*** DATI FORNITI ***

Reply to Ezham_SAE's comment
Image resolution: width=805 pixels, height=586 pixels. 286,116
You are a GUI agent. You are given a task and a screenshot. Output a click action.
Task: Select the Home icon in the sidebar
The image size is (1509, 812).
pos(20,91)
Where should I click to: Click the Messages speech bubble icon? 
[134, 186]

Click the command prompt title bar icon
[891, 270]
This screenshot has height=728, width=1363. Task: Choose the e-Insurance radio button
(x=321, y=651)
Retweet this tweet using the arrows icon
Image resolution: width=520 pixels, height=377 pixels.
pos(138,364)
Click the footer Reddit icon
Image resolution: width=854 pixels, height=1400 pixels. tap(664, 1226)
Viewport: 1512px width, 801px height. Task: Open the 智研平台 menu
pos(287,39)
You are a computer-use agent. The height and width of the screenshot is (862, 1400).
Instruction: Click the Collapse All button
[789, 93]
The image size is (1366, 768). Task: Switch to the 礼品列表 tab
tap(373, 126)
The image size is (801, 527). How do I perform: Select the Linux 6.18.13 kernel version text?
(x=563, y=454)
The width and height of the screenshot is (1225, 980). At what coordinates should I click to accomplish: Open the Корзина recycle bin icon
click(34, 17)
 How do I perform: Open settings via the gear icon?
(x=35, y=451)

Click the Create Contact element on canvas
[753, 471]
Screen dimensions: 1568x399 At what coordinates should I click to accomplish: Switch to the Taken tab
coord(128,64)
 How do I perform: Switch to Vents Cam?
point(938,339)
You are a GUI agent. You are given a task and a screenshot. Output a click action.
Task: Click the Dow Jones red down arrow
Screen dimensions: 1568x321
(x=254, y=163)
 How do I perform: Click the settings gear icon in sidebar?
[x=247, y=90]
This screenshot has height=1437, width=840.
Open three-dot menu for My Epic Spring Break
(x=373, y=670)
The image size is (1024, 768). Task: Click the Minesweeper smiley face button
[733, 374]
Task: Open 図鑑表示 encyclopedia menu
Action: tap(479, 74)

***

## LAVORO DA SVOLGERE:
Riscrivi per intero le righe dei dati che vanno da quella che contiene "The width and" fino a quella che contiene "point(938,339)", entrambe comprese. Sposta ogni coordinata nelle risposte aggiungendovi 132.

## SOLUZIONE DEL PROBLEMA:
The width and height of the screenshot is (1225, 980). At what coordinates should I click to accomplish: Open the Корзина recycle bin icon
click(166, 149)
 How do I perform: Open settings via the gear icon?
(x=167, y=583)

Click the Create Contact element on canvas
[885, 603]
Screen dimensions: 1568x399 At what coordinates should I click to accomplish: Switch to the Taken tab
coord(260,196)
 How do I perform: Switch to Vents Cam?
point(1070,471)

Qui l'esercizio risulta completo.